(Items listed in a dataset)
══════════════════════════════

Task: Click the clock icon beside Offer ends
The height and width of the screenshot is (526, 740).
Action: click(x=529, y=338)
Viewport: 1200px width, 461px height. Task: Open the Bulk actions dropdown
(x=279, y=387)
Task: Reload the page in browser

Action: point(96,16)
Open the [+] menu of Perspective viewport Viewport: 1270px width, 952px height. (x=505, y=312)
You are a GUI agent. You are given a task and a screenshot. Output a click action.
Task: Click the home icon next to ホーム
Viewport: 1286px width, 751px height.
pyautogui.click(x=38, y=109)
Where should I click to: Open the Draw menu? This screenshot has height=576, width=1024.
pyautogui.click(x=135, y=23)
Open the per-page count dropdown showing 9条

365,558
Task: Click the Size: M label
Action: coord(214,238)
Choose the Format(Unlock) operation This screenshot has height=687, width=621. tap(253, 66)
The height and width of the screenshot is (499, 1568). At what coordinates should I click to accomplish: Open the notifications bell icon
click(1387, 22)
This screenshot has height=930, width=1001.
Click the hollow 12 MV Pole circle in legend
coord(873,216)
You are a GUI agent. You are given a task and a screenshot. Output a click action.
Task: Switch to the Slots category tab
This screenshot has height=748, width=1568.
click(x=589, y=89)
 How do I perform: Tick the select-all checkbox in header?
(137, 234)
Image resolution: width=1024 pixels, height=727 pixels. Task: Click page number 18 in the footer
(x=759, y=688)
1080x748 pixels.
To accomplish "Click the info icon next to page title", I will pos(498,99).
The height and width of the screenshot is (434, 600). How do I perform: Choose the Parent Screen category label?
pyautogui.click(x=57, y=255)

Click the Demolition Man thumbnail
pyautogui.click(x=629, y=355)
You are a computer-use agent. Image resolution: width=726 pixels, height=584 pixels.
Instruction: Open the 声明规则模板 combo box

══════════════════════════════

Rewrite each line of the material above as a row in a Markdown table with the columns "Row" and "Line," numbering the rows and omitting blank lines.

[OUTPUT FOR THIS TASK]:
| Row | Line |
|---|---|
| 1 | Task: Click the clock icon beside Offer ends |
| 2 | The height and width of the screenshot is (526, 740). |
| 3 | Action: click(x=529, y=338) |
| 4 | Viewport: 1200px width, 461px height. Task: Open the Bulk actions dropdown |
| 5 | (x=279, y=387) |
| 6 | Task: Reload the page in browser |
| 7 | Action: point(96,16) |
| 8 | Open the [+] menu of Perspective viewport Viewport: 1270px width, 952px height. (x=505, y=312) |
| 9 | You are a GUI agent. You are given a task and a screenshot. Output a click action. |
| 10 | Task: Click the home icon next to ホーム |
| 11 | Viewport: 1286px width, 751px height. |
| 12 | pyautogui.click(x=38, y=109) |
| 13 | Where should I click to: Open the Draw menu? This screenshot has height=576, width=1024. |
| 14 | pyautogui.click(x=135, y=23) |
| 15 | Open the per-page count dropdown showing 9条 |
| 16 | 365,558 |
| 17 | Task: Click the Size: M label |
| 18 | Action: coord(214,238) |
| 19 | Choose the Format(Unlock) operation This screenshot has height=687, width=621. tap(253, 66) |
| 20 | The height and width of the screenshot is (499, 1568). At what coordinates should I click to accomplish: Open the notifications bell icon |
| 21 | click(1387, 22) |
| 22 | This screenshot has height=930, width=1001. |
| 23 | Click the hollow 12 MV Pole circle in legend |
| 24 | coord(873,216) |
| 25 | You are a GUI agent. You are given a task and a screenshot. Output a click action. |
| 26 | Task: Switch to the Slots category tab |
| 27 | This screenshot has height=748, width=1568. |
| 28 | click(x=589, y=89) |
| 29 |  How do I perform: Tick the select-all checkbox in header? |
| 30 | (137, 234) |
| 31 | Image resolution: width=1024 pixels, height=727 pixels. Task: Click page number 18 in the footer |
| 32 | (x=759, y=688) |
| 33 | 1080x748 pixels. |
| 34 | To accomplish "Click the info icon next to page title", I will pos(498,99). |
| 35 | The height and width of the screenshot is (434, 600). How do I perform: Choose the Parent Screen category label? |
| 36 | pyautogui.click(x=57, y=255) |
| 37 | Click the Demolition Man thumbnail |
| 38 | pyautogui.click(x=629, y=355) |
| 39 | You are a computer-use agent. Image resolution: width=726 pixels, height=584 pixels. |
| 40 | Instruction: Open the 声明规则模板 combo box |